Erstens bringt MCP Struktur in eine bislang oft chaotische Integration von Tools, Speichern und Rollen. Agenten lassen sich darüber nicht nur eindeutig beschreiben, sondern auch modular wiederverwenden – in verschiedenen Systemen, mit verschiedenen Modellen. Zweitens entkoppelt MCP Kontextwissen vom konkreten Sprachmodell: Solange ein Modell das Protokoll versteht, kann es mit den definierten Ressourcen arbeiten. Das schafft Flexibilität bei der Modellwahl – ein echter Fortschritt für alle, die heute GPT nutzen, aber morgen auf Claude oder Open-Source-Modelle setzen wollen. Drittens wird durch MCP die Interoperabilität zwischen Agenten möglich: Sie können sich standardisiert Aufgaben übergeben, auf gemeinsame Speicher zugreifen und Tool-Logiken nachvollziehen – ohne individuelle Anpassung.

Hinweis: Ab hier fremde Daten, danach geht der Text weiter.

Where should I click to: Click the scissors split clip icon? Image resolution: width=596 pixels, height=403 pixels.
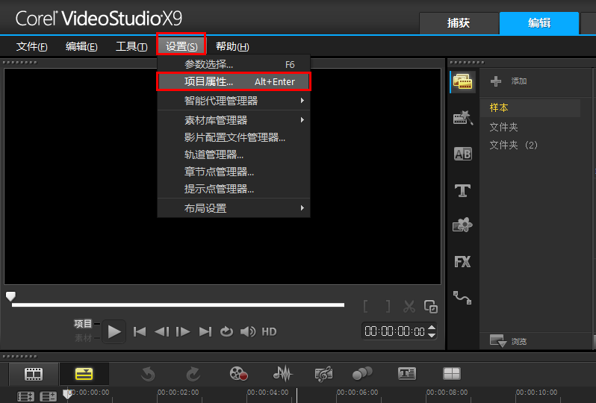(x=409, y=306)
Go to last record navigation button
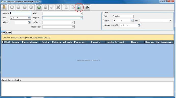176x98 pixels. 31,7
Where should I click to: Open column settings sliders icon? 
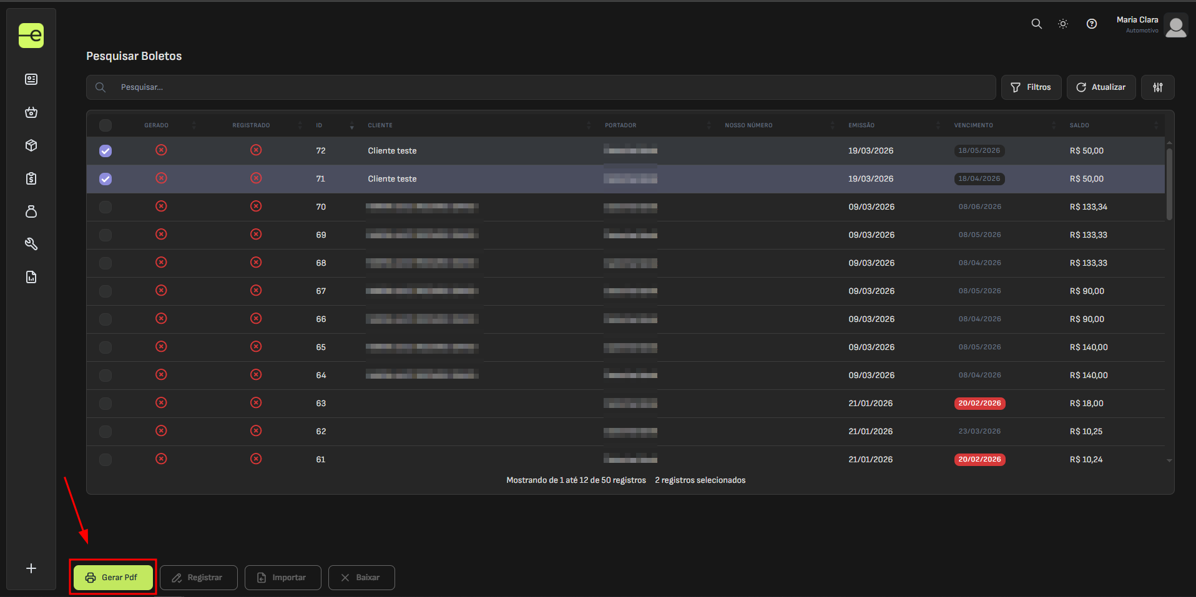click(1157, 87)
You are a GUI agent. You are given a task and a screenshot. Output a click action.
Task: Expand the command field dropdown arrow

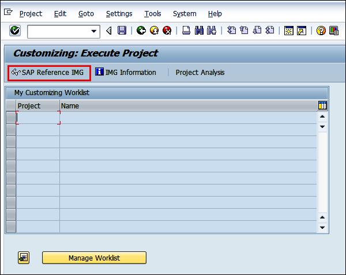click(94, 31)
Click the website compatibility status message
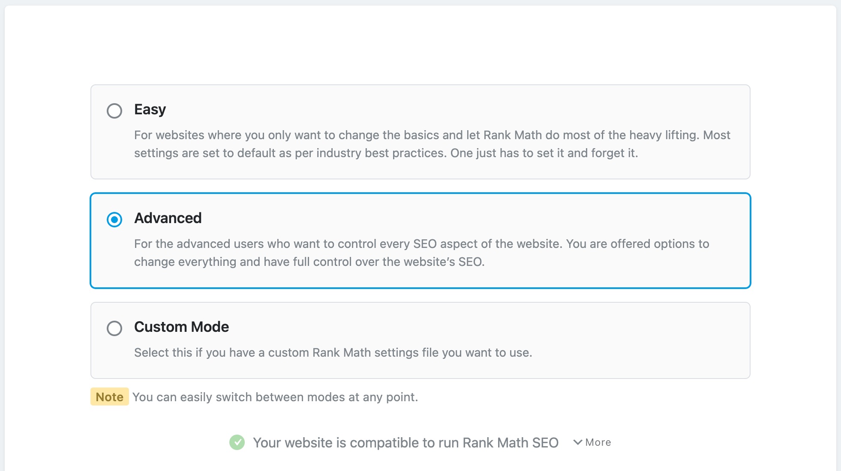This screenshot has height=471, width=841. 406,442
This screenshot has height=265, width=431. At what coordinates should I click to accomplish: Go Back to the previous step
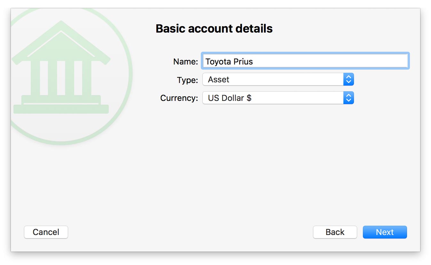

Besonders spannend wird das, wenn man bestehende Plattformen wie Zapier in den Blick nimmt: Dort können MCP-kompatible Kontexte erzeugt werden, die Agenten direkt in bestehende Prozessketten einbinden. Feedback-Analysen, Lead-Scoring, Next-Best-Action – all das kann künftig nicht nur automatisiert, sondern agentisch gesteuert ablaufen. Ohne Toolwechsel, aber mit deutlich mehr Kontextverständnis und Entscheidungsintelligenz.

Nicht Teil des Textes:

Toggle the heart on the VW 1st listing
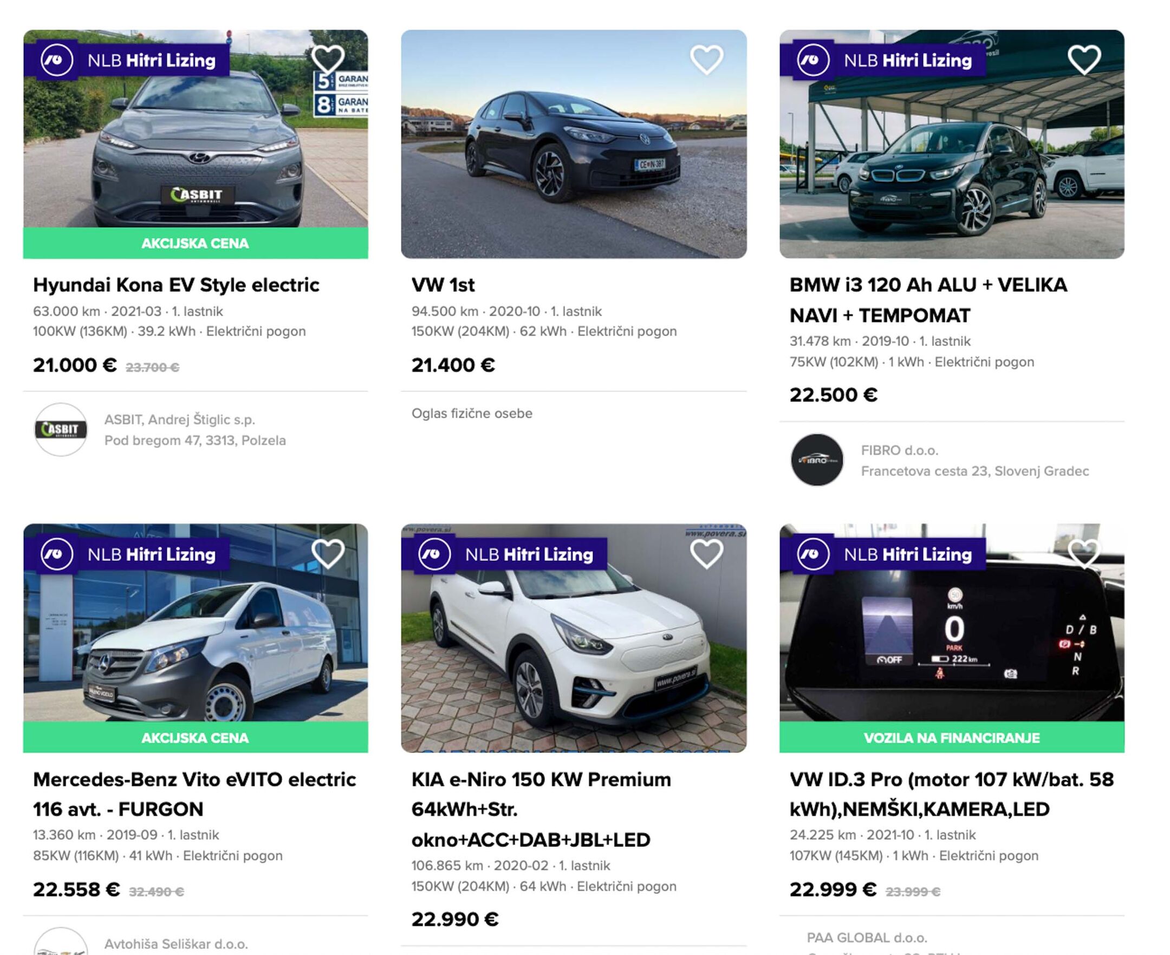(707, 59)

Fazit: MCP ist das "USB" für KI-Agenten?
MCP ist keine inhaltliche Revolution – aber ein entscheidender Schritt in Richtung technischer Reife. Die Kritik, es sei nur ein Repackaging alter Ideen, ist nicht ganz falsch – aber auch nicht das Problem. Denn gerade durch die formale Standardisierung von Rollen, Tools und Kontextzugriffen wird aus dem Altbekannten endlich etwas, das systemübergreifend funktioniert: ein verbindendes Protokoll für agentische Architekturansätze.
Man kann sich MCP vielleicht am besten wie den USB-Standard für KI-Anwendungen vorstellen: Einmal definiert, lassen sich Tools, Datenquellen und Prozesse sauber und reproduzierbar an Sprachmodelle anschließen – unabhängig davon, ob OpenAI, Claude oder ein Open-Source-Modell im Einsatz ist. Für Unternehmen bedeutet das: weniger Integrationsaufwand, bessere Wiederverwendbarkeit, mehr Governance – und endlich eine Basis für interoperable Agentenlogiken, die sich schrittweise produktiv einsetzen lassen.

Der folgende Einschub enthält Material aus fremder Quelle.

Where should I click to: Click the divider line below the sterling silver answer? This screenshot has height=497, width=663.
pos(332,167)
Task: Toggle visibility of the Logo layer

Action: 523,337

Wer sich also nicht nur mit generativen Modellen beschäftigt, sondern deren Einsatz strategisch verankern will, sollte sich mit MCP auseinandersetzen. Nicht als Hype, sondern als Grundlage dafür, dass KI-Agenten nicht zum nächsten abgeschlossenen Tool-Silo verkommen – sondern als vernetzbare, kontrollierbare Komponenten in echten Geschäftsprozessen funktionieren.